- _TASK STATEMENT_: Look through the data below and show every line that includes "Click".

- _DATA FOR THIS EXERCISE_:
--- START ---
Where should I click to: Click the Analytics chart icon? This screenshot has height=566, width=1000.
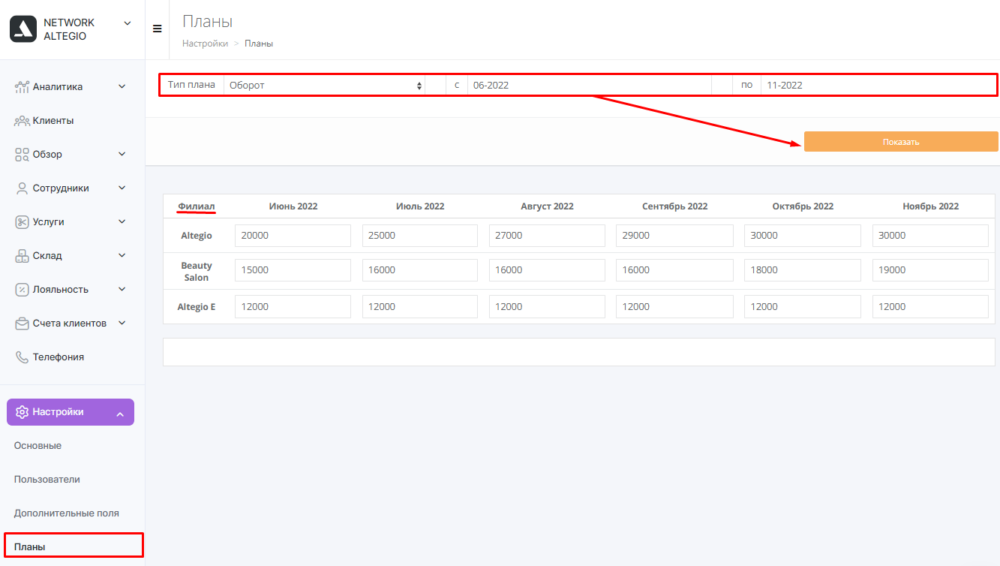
--- END ---
--- START ---
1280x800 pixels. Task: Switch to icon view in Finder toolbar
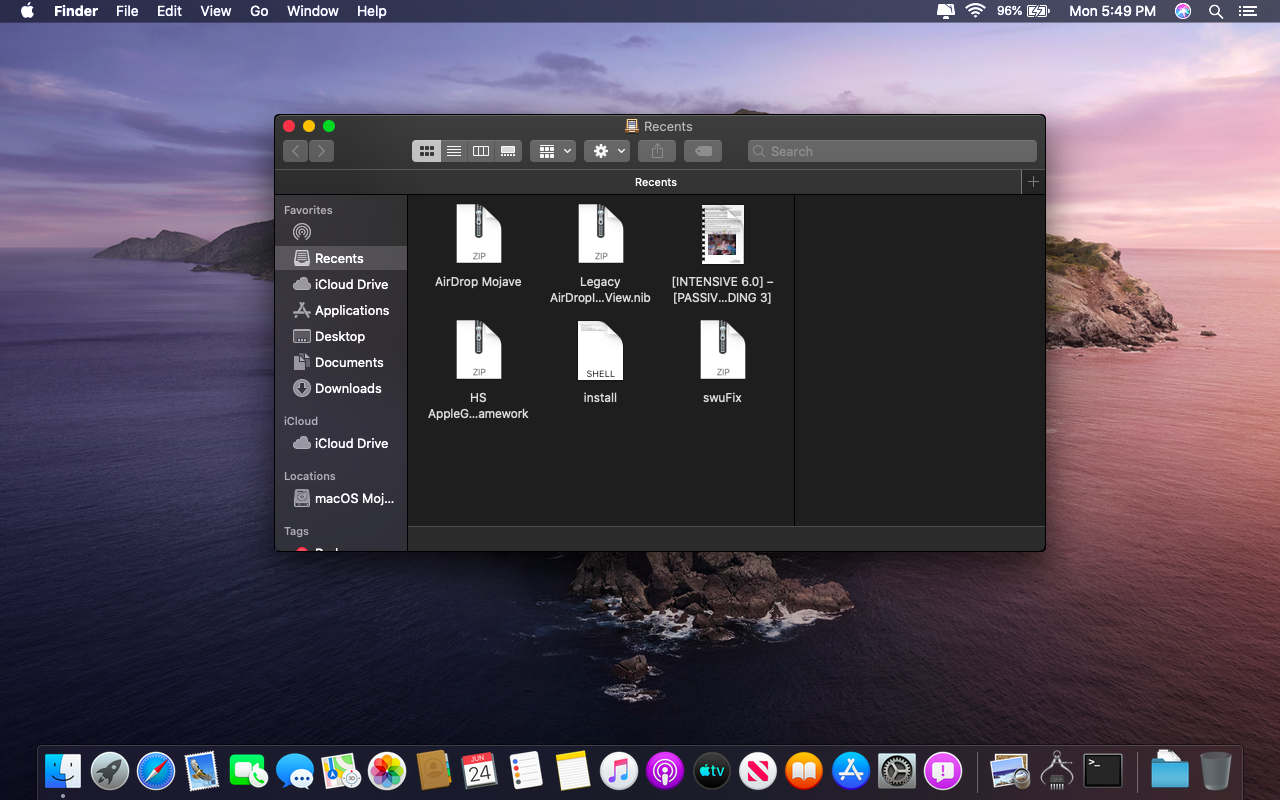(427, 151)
--- END ---
--- START ---
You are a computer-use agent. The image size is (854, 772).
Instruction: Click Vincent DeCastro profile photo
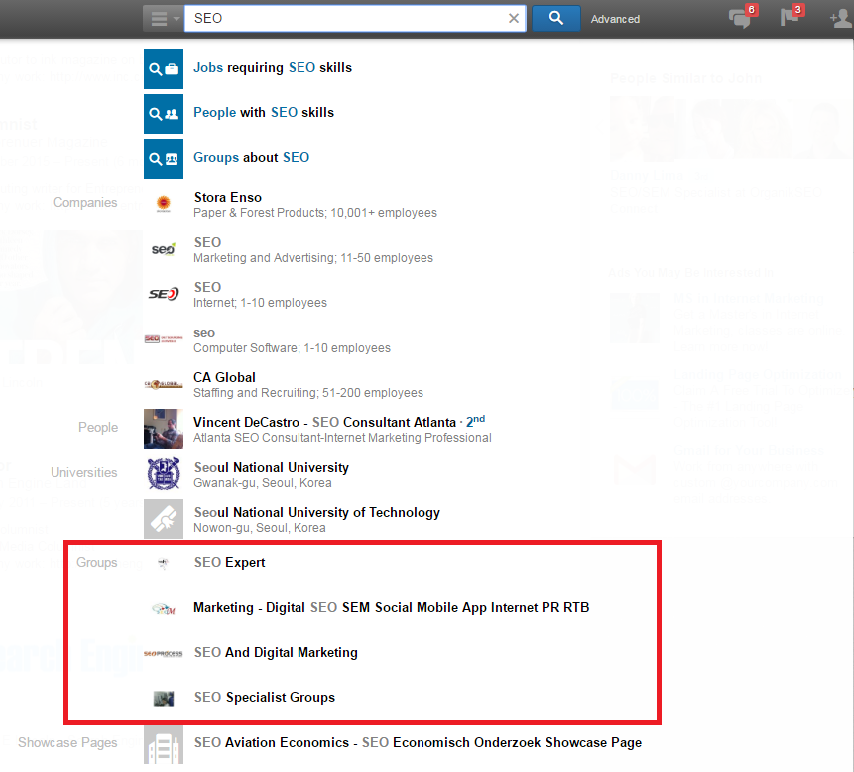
--- END ---
- _TASK ANSWER_:
Where should I click to: Click the Analytics chart icon? This screenshot has height=566, width=1000.
Instruction: Click Vincent DeCastro profile photo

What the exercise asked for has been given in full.